Le 19 septembre sera-t-il inscrit au calendrier comme la journée d'hommage national aux victimes du terrorisme? Organisée depuis 1998 par les associations, la cérémonie présidée lundi par François Hollande revêt une symbolique particulière dans une France frappée par les attaques jihadistes.
A huit mois de la présidentielle, la classe politique sait qu'elle ne peut ignorer les attentes des victimes, aussi bien en matière de lutte antiterroriste et d'indemnisation que sur le travail de mémoire.
Lundi, outre François Hollande, dont le discours est très attendu, de nombreux membres du gouvernement et de l'opposition seront présents.
"Le 19 septembre, hommage de François Hollande à toutes les victimes du terrorisme dans les jardins de l'intendant de l'hôtel national des Invalides": le tweet de Juliette Méadel, secrétaire d'État chargée de l'Aide aux victimes, sonnait début septembre comme l'annonce d'une cérémonie inédite.
"Elle va être comme d'habitude, elle existe depuis 18 ans, c'était une initiative associative, à laquelle nous sommes très attachés", réplique Stéphane Gicquel, secrétaire général de la Fédération nationale des victimes d'attentats et d'accidents collectifs (Fenvac).

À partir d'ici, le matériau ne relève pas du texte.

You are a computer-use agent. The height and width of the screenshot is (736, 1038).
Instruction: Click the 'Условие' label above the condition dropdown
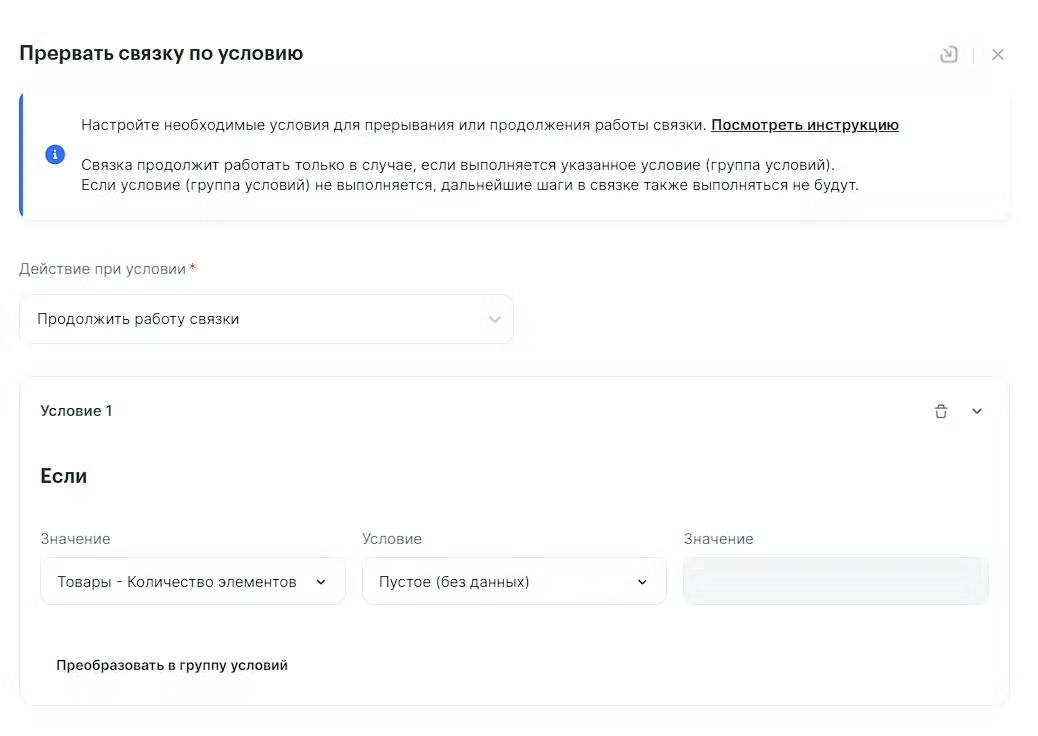[391, 539]
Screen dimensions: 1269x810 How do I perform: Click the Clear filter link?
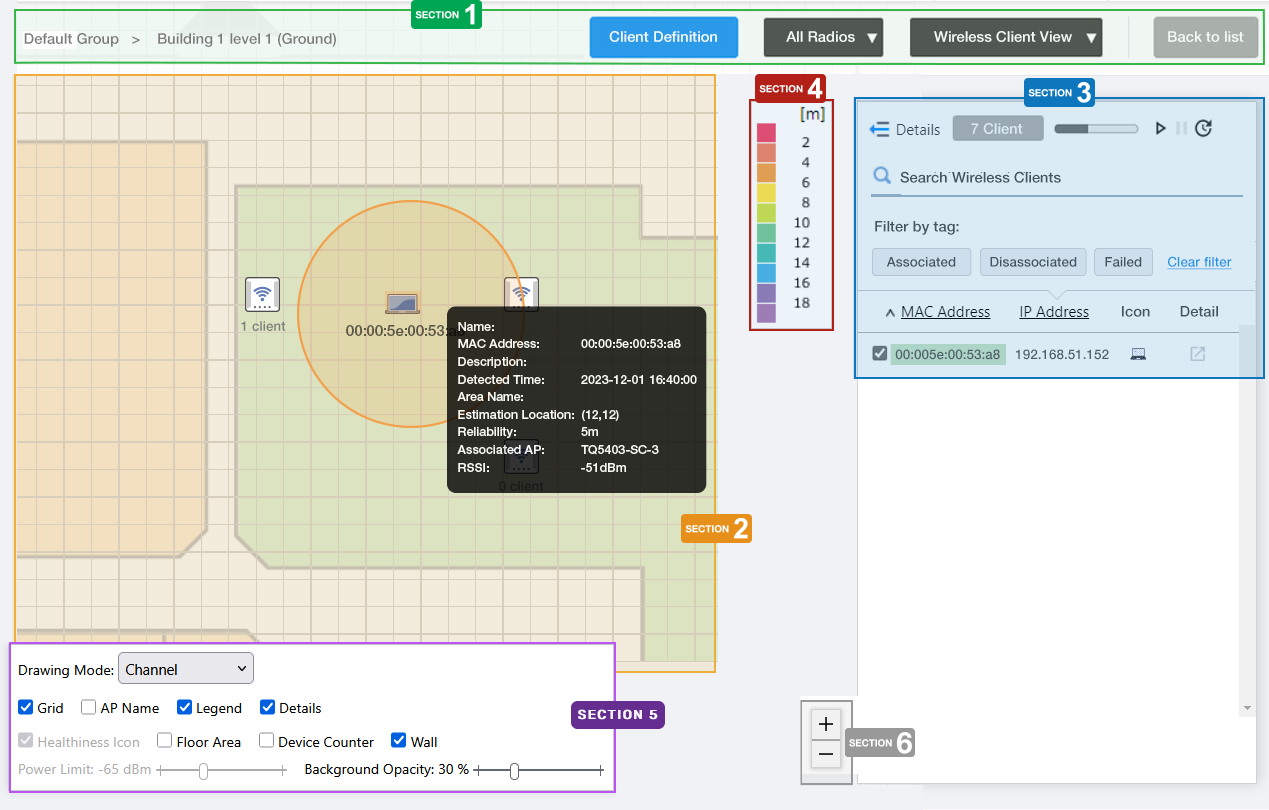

Le 19 septembre 1989, un avion DC-10 français de la compagnie UTA effectuant la liaison Brazzaville-Paris explosait en vol au-dessus du Niger, tuant 170 personnes, dont 54 Français.
Depuis 1998, l'Association française des victimes du terrorisme (AfVT) et la Fenvac se réunissent à cette date devant la statue-fontaine de "La parole portée" aux Invalides, seul monument parisien dédié aux victimes du terrorisme, pour rendre hommage aux victimes tuées durant l'année écoulée, et invitent des responsables politiques, comme François Hollande en 2012.
Mais, depuis l'an dernier, le pays a basculé dans une nouvelle ère, avec "un nombre inégalé de victimes du terrorisme", souligne Stéphane Gicquel
- Trouver la bonne date -
Les organisateurs, rejoints cette année par l'association "13 novembre: Fraternité et vérité" évoquent ainsi huit attentats "dans lesquels il y a eu des Français tués, du 20 septembre à aujourd'hui".
Le 13 novembre à Paris et Saint-Denis (130 morts), le 15 janvier à Ouagadougou (30 morts dont deux Français), le 13 mars à Grand-Bassam en Côte d'Ivoire (19 morts, quatre Français), le 22 mars à Bruxelles (32 morts, un Français), le 1er juin à Gao au Mali (quatre morts, un Français), le 13 juin un policier et sa compagne assassinés chez eux à Magnanville (Yvelines), le 14 juillet à Nice 86 personnes tuées sur la promenade des Anglais. Enfin, le 26 juillet, un prêtre est égorgé dans son église près de Rouen.
Guillaume Denoix de Saint Marc, directeur général de l'AfVT, a perdu son père dans la catastrophe du DC-10 d'UTA. Il sait la difficulté de choisir une date qui convienne sinon à chacun, du moins au plus grand nombre.
Le 19 septembre est un jour évidemment spécial pour lui. "De façon égoïste, on a envie que ça reste une journée un peu personnelle", reconnaît-il. Tout en militant pour que le 19 septembre devienne une journée d'hommage national, il comprend que les familles des victimes du 13 novembre n'y soient pas favorables.
Plus réservée, la Fenvac insiste sur le fait que "ce sont les associations de victimes qui ont convié le président de la République, et non l'inverse". Inscrire cette journée au calendrier officiel risque, selon Stéphane Gicquel, "de dénaturer l'identité de cet événement: l'hommage gagnerait en solennité peut-être, mais perdrait en liberté de parole".
Même si "les victimes sont très sensibles aux hommages" et que "la prise de parole des hauts responsables est toujours importante pour eux", reconnaît-il.
Et il envisage d'autres initiatives : "Est-ce qu'il faut mettre quelque part le nom des victimes du terrorisme, ou faire figurer l'inscription +victime du terrorisme+ sur le monument aux morts pour un civil tué lors d'un attentat?"
Les attentats demeurent en tout cas un sujet éminemment politique. Nicolas Sarkozy, candidat à la primaire de la droite, s'est rendu samedi à Nice pour rencontrer des victimes de l'attentat du 14 juillet. Il a dit trouver "insupportable de ne pas savoir ce qu'il s'est passé exactement" lors de l'attaque, réactivant ainsi les vives critiques lancées cet été par l'opposition contre le gouvernement.